Bass: Guide Keith Hudson reports, “Good. Shallow-water fishing remains good now and should improve even more during November, especially with stable lake levels and falling water temps. Try the cuts and pockets, starting  north of the trestle up to around Wolf Creek, especially those with little feeder creeks. Try fairly fast-moving baits like buzzbaits, spinnerbaits, Whopper Ploppers, Rat-L-Traps or the Flash Mob Jr. to cover water. Fish these baits in or around schools of shallow baitfish. Target any cover you run across with a fluke, Senko or jig ’n pig. By the end of the month (especially if the lake level drops and it cools off more),  the big schools of spots mixed with hybrids, white bass and stripers can be caught on jigging spoons and drop-shot rigs on deeper offshore structures. Try humps, roadbeds and long, tapered points that drop into deeper water. Find the deep bait and the fish are normally close by. Most of the deep fish are near the mouths of the creeks or in the river itself. For spoon fishing, I love to see the fish in around the 18- to 25-foot range and near the bottom.”

West Point Lake Page: Archived Articles, News & Fishing Reports

Linesides: Guide Keith Hudson reports, “Excellent! Peak fall fishing is from Oct. 15 to Jan. 1. The downline bite with shad or bass shiners has improved greatly as the water has cooled off. Most of the fish seem to be holding 20 to 40 feet deep when they are not schooling on the surface but are still moving around a good bit. As the water gets colder, these deeper  fish get easier to catch. They will lock into a more specific depth range as they slow down with falling water temps. Look for the baitfish on your graph and suspend your live bait at that depth. Expect the topwater fishing to continue throughout the month and to be best very early and very late or on overcast or rainy days. Gulls and loons usually show up in November, which makes it easier to pinpoint schooling stripers, so keep your eyes open for them. A popping-cork rig has been working on schooling 1- to 3-lb. fish with an occasional bigger one mixed in. A 3/8- or 1/2-oz. white Rooster Tail, a chrome C.C. spoon and a number of other small shad imitators have been producing, and the colder it gets the better the fishing. Trolling with the Flash Mob Jr. has been producing some linesides, as well. As the water cools, casting a bucktail jig becomes very effective. In most years, by the end of November the vertical jigging spoon bite is awesome for a mixed bag. The mouths of most creeks south of the 109 bridge, the edge of flats near the dam,  and the mouth of Yellow Jacket Creek will be holding fish.”

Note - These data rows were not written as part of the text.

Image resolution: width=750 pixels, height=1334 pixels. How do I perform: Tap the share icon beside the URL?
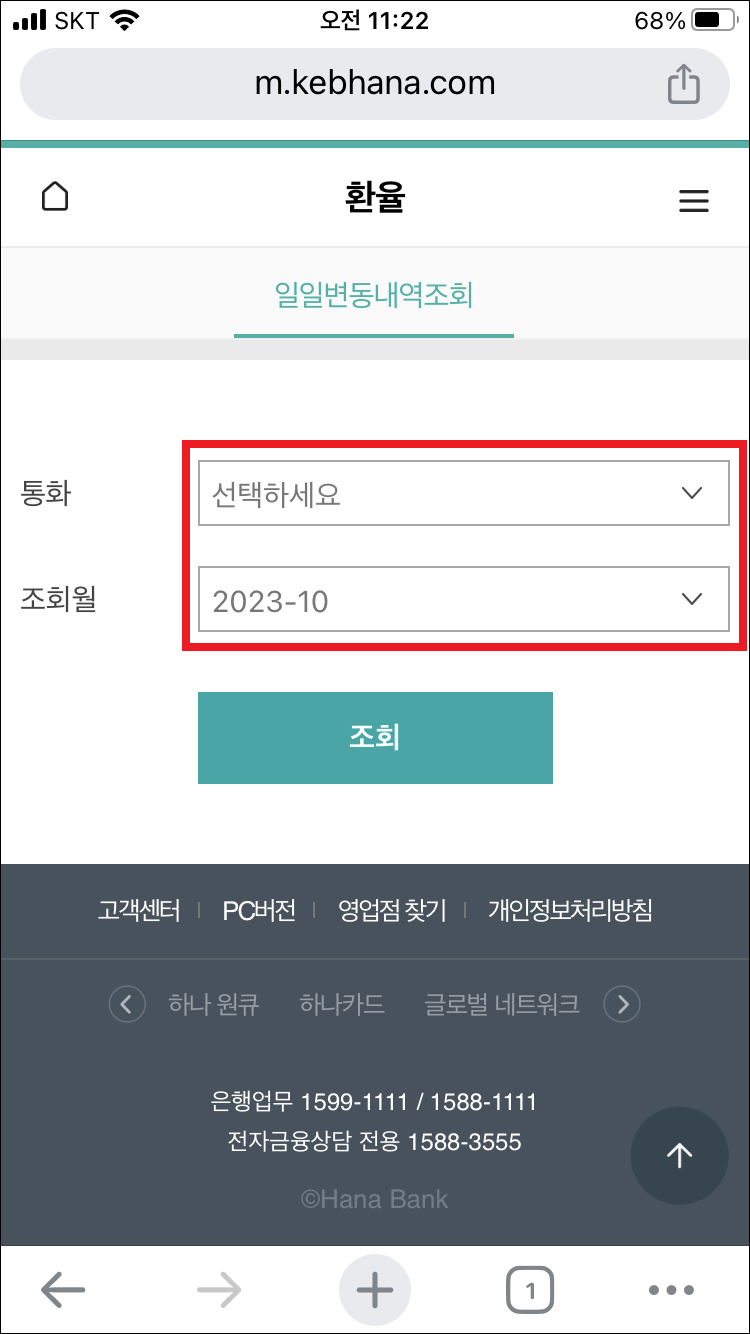[683, 84]
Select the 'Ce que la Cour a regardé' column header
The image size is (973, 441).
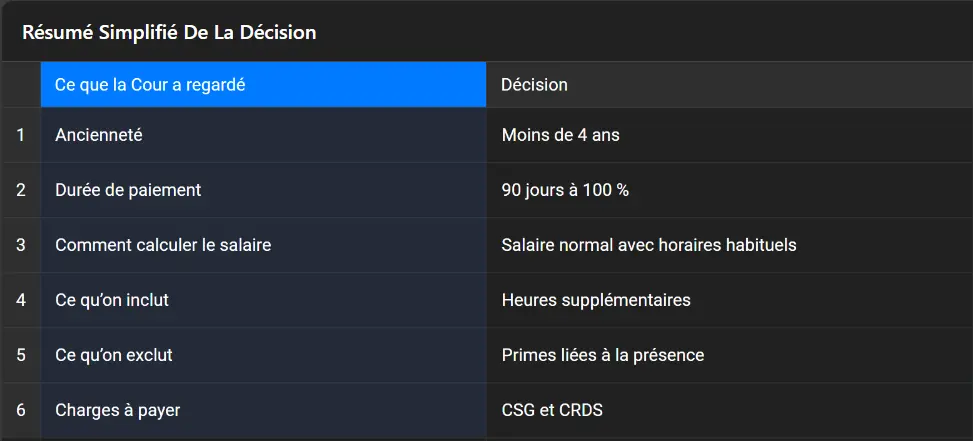pos(263,85)
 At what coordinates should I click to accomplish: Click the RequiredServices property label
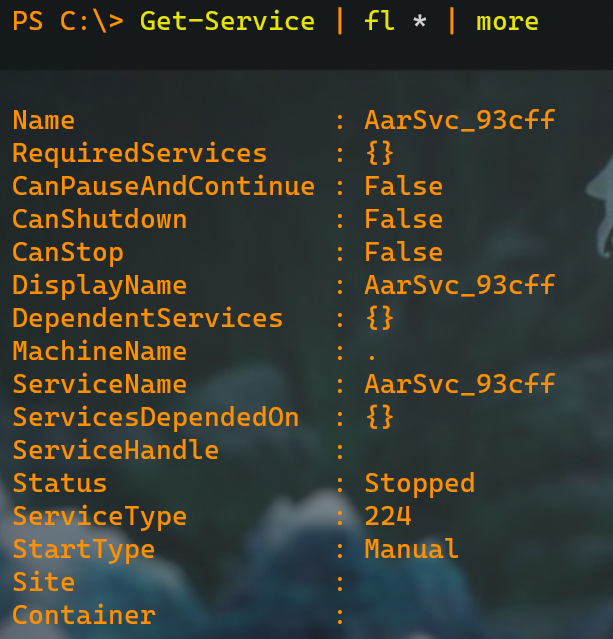pos(139,154)
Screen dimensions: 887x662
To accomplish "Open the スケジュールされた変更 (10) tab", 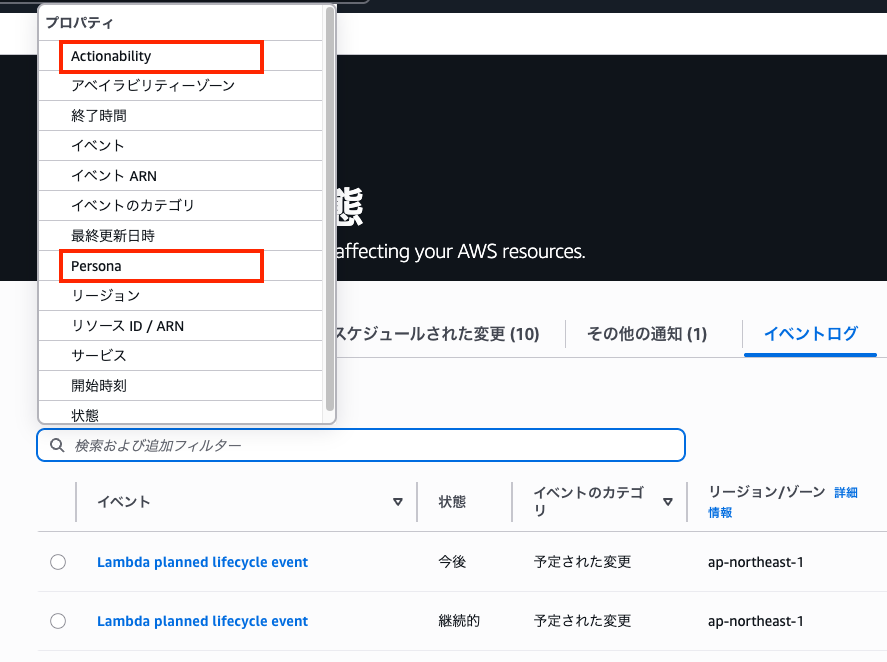I will 436,334.
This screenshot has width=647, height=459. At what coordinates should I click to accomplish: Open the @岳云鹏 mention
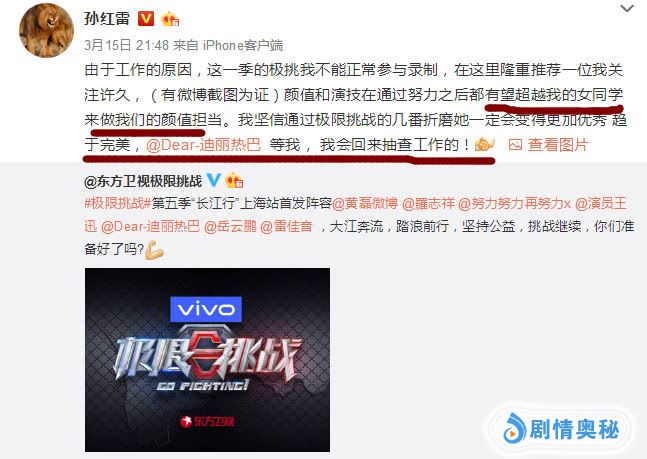(x=231, y=226)
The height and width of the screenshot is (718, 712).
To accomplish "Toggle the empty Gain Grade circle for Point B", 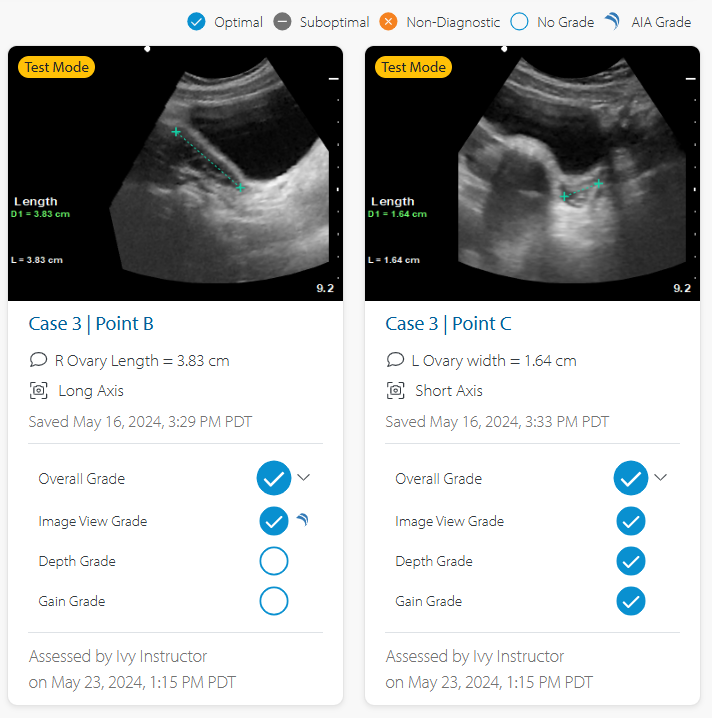I will (x=273, y=601).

Crappie: Guide Keith Hudson reports, “Good. Try tightline fishing minnows or a 1/16-oz. or smaller jig around bridge pilings, brushpiles and blowdowns in 6 to 15 feet of water. Concentrate on trees and brush that are close to the old creek channels. Pitching or shooting docks with small tube or feather jigs around or under the docks is also a very good technique during fall. Likewise, fishing blowdowns with a minnow 4 to 5 feet under a float can be productive. As usual, crappie seem to love shade and cover on bright days. Cooler temps and a little stain to the water usually improves the crappie fishing even more. Yellow Jacket, Wolf and Whitewater creeks are usually good choices for fall crappie fishing.